= Cholera epidemic in Lexington, Kentucky =

1833 cholera outbreak in the United States

Cholera epidemic in Lexington, Kentucky was a major cholera epidemic in 1833. An estimated 502 out of 7,000 people died as a result of this epidemic and resulted in major changes in the city. Cholera is "an acute, diarrheal illness caused by infection of the intestine with the toxigenic bacterium Vibrio cholerae serogroup O1 or O139".

At the time, the city's economy revolved around the production of tobacco and hemp. Lexington's trade ships transported these agricultural products through the Ohio River, the Mississippi River, and the Atlantic Ocean. Cholera is thought to have made its way to the city through its trade system.

== Lexington, Kentucky ==
In 1833, Lexington, Kentucky was a city that had approximately 7,000 people living in it. There were farmers who owned slaves who worked as domestic servants and artisans. The major crops that Lexington produced were tobacco and hemp. These crops were distributed across the United States and the globe by ships. Lexington used the Ohio River ports to get their trade ships from Lexington to the Mississippi River and then eventually the Atlantic Ocean where their goods could be transported to Europe. This trade system is hypothesized to be the main reason that the cholera epidemic made its way to the United States and to different states such as Ohio and Kentucky. This illness has sub-Asian roots and due to the trading system throughout the globe, the illness made its way to the United States and eventually to Lexington, Kentucky.

== Causes ==
Cholera is "caused by drinking water or eating food contaminated with the cholera bacterium.

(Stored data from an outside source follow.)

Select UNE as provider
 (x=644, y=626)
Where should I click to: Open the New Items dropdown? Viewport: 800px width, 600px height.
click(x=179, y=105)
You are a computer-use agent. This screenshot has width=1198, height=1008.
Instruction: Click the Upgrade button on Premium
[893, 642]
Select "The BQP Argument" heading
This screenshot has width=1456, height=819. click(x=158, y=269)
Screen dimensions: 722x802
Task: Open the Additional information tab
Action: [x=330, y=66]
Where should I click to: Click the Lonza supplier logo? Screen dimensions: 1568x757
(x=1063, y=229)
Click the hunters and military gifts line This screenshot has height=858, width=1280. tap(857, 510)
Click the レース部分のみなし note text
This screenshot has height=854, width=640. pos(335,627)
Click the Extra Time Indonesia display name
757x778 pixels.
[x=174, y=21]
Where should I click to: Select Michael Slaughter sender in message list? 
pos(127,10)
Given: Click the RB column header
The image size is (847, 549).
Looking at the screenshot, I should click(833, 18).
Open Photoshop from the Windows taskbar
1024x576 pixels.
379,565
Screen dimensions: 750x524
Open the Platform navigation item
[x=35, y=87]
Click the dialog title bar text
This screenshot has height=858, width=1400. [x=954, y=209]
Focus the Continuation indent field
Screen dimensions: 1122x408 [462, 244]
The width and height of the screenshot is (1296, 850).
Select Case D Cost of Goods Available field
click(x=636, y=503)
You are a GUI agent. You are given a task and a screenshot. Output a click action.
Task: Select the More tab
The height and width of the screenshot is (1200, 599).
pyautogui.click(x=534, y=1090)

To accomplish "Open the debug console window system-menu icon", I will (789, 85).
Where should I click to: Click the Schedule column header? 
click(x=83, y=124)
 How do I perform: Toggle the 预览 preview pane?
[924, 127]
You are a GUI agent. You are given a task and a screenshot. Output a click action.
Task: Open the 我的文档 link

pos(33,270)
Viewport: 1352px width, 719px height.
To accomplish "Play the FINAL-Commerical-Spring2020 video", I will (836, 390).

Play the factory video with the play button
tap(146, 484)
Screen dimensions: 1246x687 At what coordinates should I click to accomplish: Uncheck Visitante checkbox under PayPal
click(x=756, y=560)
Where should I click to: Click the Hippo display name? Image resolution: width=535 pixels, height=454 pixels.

In an epidemic, the source of the contamination is usually the feces of an infected person that contaminates water and/or food. The disease can spread rapidly in areas with inadequate treatment of sewage and drinking water". This is an extremely important factor of how the cholera epidemic was able to spread throughout the city of Lexington. There were 7,000 people living in this city and clean water was not a main priority in the 19th century. There were usually wells that farmers and slaves got their water from. These wells were shared by many which made the cholera epidemic nearly impossible to prevent.